## About this exercise
Go to the line containing "For every named" in the records below and print it and every following line exactly, on through the line containing "Moto2 (543, 683)", then stop.

(Saved entries)
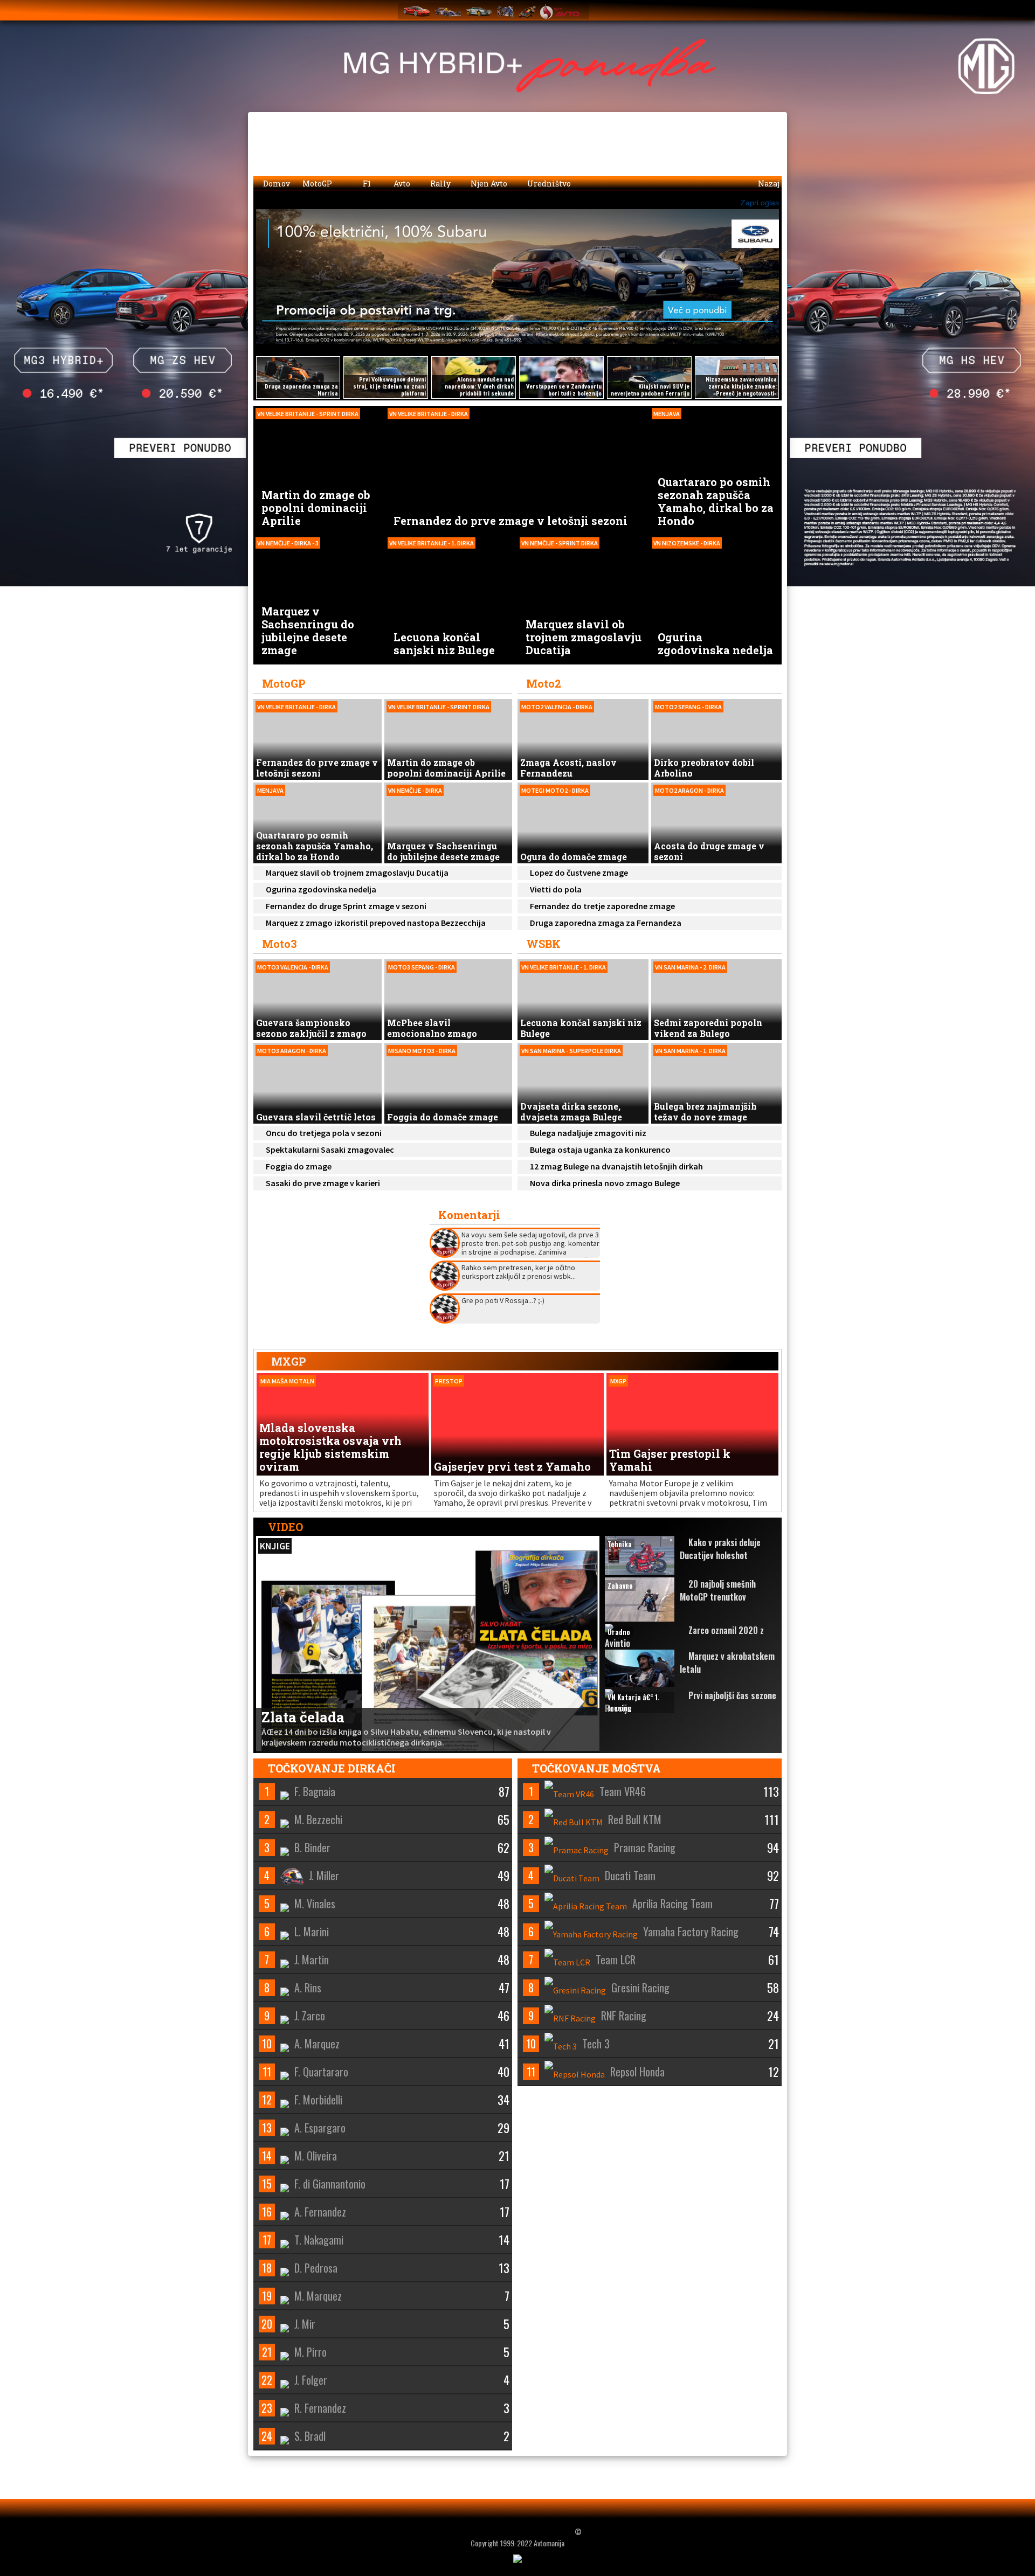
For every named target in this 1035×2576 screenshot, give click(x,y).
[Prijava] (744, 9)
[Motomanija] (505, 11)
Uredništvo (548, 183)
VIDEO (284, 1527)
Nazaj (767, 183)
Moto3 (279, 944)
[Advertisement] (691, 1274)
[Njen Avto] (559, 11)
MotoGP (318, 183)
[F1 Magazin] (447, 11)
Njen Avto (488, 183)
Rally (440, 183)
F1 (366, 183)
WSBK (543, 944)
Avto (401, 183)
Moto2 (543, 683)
--
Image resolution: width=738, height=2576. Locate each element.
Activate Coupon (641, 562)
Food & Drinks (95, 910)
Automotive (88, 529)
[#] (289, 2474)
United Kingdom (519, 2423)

## Answer to this exercise
For every named target in this 1035×2576 screenshot, give click(x,y).
[Prijava] (744, 9)
[Motomanija] (505, 11)
Uredništvo (548, 183)
VIDEO (284, 1527)
Nazaj (767, 183)
Moto3 (279, 944)
[Advertisement] (691, 1274)
[Njen Avto] (559, 11)
MotoGP (318, 183)
[F1 Magazin] (447, 11)
Njen Avto (488, 183)
Rally (440, 183)
F1 (366, 183)
WSBK (543, 944)
Avto (401, 183)
Moto2 (543, 683)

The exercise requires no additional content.